>>>>
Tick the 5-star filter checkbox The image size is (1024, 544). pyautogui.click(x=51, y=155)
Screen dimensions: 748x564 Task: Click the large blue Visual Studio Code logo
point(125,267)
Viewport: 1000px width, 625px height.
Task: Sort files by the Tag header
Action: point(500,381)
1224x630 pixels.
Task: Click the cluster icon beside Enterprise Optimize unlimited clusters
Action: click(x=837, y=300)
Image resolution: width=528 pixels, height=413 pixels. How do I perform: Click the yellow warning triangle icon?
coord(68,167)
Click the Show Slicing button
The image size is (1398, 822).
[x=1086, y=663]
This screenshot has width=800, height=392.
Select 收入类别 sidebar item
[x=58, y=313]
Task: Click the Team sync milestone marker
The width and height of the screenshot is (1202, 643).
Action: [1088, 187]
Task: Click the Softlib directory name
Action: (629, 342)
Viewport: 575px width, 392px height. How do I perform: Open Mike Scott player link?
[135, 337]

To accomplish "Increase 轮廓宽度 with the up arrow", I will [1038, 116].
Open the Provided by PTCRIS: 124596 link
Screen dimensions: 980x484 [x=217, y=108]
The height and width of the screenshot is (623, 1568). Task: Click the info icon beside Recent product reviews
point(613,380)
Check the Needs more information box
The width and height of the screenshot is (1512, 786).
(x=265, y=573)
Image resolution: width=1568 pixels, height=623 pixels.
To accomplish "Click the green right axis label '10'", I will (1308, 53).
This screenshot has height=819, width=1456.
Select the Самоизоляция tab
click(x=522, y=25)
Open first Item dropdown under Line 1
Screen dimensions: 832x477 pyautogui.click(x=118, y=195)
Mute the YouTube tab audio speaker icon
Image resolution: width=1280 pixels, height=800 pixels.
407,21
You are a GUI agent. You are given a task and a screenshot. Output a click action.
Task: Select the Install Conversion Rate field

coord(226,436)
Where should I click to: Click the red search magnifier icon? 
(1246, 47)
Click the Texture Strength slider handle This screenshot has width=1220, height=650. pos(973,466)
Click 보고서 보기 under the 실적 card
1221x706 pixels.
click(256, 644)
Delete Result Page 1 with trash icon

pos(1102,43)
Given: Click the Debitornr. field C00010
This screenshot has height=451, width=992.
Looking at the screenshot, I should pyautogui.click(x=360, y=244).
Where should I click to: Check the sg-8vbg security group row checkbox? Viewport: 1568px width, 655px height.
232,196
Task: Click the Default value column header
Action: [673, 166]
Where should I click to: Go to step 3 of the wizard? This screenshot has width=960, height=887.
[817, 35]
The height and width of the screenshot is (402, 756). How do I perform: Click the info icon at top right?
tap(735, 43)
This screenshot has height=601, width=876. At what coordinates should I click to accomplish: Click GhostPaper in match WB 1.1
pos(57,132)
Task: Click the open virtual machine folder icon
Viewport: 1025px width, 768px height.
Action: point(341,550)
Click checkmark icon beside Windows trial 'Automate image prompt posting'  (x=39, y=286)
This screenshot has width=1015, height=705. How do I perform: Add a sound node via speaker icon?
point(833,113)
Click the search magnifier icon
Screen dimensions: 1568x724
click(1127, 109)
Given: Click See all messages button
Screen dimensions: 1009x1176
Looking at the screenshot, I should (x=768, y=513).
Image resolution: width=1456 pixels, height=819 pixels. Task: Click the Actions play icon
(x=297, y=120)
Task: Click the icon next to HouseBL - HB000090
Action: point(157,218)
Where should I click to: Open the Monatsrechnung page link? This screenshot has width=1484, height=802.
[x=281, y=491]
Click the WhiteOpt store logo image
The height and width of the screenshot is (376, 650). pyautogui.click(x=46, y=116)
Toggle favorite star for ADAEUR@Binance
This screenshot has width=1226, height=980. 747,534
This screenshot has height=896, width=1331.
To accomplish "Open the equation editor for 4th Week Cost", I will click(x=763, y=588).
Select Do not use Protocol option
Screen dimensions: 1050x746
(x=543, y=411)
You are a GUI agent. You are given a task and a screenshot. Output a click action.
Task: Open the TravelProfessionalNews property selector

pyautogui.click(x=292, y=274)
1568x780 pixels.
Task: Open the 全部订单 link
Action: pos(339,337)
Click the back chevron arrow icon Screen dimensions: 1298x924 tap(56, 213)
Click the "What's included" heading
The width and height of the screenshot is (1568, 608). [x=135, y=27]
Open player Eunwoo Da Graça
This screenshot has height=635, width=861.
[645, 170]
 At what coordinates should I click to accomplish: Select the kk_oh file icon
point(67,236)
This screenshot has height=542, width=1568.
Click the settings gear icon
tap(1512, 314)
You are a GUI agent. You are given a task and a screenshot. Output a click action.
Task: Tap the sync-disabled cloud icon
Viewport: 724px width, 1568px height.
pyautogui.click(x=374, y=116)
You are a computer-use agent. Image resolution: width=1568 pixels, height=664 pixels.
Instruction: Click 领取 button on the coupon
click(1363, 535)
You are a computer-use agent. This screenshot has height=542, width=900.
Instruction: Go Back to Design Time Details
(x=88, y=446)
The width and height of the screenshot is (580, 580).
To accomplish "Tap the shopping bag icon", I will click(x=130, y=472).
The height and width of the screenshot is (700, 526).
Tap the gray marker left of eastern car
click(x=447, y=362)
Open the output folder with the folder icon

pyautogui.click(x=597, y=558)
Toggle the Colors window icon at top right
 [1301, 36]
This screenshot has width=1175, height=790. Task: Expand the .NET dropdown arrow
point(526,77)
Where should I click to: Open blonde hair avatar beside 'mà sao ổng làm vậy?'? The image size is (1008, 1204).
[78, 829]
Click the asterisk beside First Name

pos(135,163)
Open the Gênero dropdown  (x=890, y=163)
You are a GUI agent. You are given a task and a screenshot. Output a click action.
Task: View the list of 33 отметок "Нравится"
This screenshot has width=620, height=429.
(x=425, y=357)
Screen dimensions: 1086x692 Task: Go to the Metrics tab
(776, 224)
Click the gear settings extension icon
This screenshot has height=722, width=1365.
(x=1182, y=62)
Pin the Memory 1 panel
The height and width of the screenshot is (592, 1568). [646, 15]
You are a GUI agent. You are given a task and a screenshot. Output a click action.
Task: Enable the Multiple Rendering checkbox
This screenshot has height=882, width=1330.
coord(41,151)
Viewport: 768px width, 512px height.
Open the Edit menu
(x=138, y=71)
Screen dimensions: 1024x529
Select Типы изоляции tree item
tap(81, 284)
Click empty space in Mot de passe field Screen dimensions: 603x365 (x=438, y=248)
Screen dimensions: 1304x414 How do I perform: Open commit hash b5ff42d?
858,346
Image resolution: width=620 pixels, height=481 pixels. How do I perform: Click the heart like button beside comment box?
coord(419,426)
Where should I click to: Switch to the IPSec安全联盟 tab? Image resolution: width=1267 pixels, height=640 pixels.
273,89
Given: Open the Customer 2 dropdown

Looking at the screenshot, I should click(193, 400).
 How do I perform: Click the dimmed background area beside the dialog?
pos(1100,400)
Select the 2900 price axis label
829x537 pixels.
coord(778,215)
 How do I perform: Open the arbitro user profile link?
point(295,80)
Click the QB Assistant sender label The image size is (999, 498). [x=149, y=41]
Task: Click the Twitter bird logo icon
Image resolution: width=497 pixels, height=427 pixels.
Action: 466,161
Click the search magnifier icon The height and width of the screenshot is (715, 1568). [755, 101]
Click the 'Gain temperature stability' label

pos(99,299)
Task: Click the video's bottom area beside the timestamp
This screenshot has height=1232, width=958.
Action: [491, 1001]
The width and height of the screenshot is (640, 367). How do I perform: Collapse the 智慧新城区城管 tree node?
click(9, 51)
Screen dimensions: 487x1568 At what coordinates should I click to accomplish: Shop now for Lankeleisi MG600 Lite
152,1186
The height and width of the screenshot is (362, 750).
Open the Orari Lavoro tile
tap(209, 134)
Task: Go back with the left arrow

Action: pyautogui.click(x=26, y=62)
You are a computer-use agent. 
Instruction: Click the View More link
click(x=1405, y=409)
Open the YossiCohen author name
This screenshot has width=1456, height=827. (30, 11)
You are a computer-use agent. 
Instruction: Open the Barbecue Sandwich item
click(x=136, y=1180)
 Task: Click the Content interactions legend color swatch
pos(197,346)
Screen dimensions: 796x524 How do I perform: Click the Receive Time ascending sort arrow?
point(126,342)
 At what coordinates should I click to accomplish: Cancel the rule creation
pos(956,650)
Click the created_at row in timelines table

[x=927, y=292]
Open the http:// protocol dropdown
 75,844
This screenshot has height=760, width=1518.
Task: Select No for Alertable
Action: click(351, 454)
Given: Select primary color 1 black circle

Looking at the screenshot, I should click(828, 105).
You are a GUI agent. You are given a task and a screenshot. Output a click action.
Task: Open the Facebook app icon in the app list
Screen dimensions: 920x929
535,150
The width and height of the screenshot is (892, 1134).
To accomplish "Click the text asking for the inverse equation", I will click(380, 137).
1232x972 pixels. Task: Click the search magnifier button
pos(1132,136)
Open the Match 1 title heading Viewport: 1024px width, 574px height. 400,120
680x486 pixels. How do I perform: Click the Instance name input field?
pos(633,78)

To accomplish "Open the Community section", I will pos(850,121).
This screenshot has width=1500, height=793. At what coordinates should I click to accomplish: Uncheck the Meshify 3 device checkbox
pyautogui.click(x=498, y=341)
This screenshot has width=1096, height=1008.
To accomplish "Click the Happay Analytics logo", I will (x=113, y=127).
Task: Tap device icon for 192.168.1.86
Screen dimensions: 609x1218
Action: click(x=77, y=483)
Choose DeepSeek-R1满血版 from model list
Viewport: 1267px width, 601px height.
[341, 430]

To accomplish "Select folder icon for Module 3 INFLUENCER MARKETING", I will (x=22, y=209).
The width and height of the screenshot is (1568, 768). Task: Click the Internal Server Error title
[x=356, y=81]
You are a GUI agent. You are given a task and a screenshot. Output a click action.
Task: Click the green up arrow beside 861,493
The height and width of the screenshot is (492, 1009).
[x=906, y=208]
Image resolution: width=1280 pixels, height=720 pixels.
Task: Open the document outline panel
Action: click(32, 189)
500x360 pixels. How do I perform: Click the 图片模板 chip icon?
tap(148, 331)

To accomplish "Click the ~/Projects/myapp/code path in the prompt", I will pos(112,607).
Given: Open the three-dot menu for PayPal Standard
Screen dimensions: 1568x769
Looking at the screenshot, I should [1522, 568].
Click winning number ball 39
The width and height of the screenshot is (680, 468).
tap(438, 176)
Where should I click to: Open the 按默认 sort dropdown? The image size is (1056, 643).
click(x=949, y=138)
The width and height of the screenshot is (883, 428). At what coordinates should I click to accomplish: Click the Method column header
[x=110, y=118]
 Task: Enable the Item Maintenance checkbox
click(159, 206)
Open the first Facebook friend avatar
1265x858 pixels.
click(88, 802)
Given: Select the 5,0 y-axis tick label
<<<<
- Task details -
Print, from the entries above, the line with "829x537 pixels.", the line with "Task: Click the Twitter bird logo icon" and all lines between them, exactly and with nothing else.

- Problem solution -
829x537 pixels.
coord(778,215)
 How do I perform: Open the arbitro user profile link?
point(295,80)
Click the QB Assistant sender label The image size is (999, 498). [x=149, y=41]
Task: Click the Twitter bird logo icon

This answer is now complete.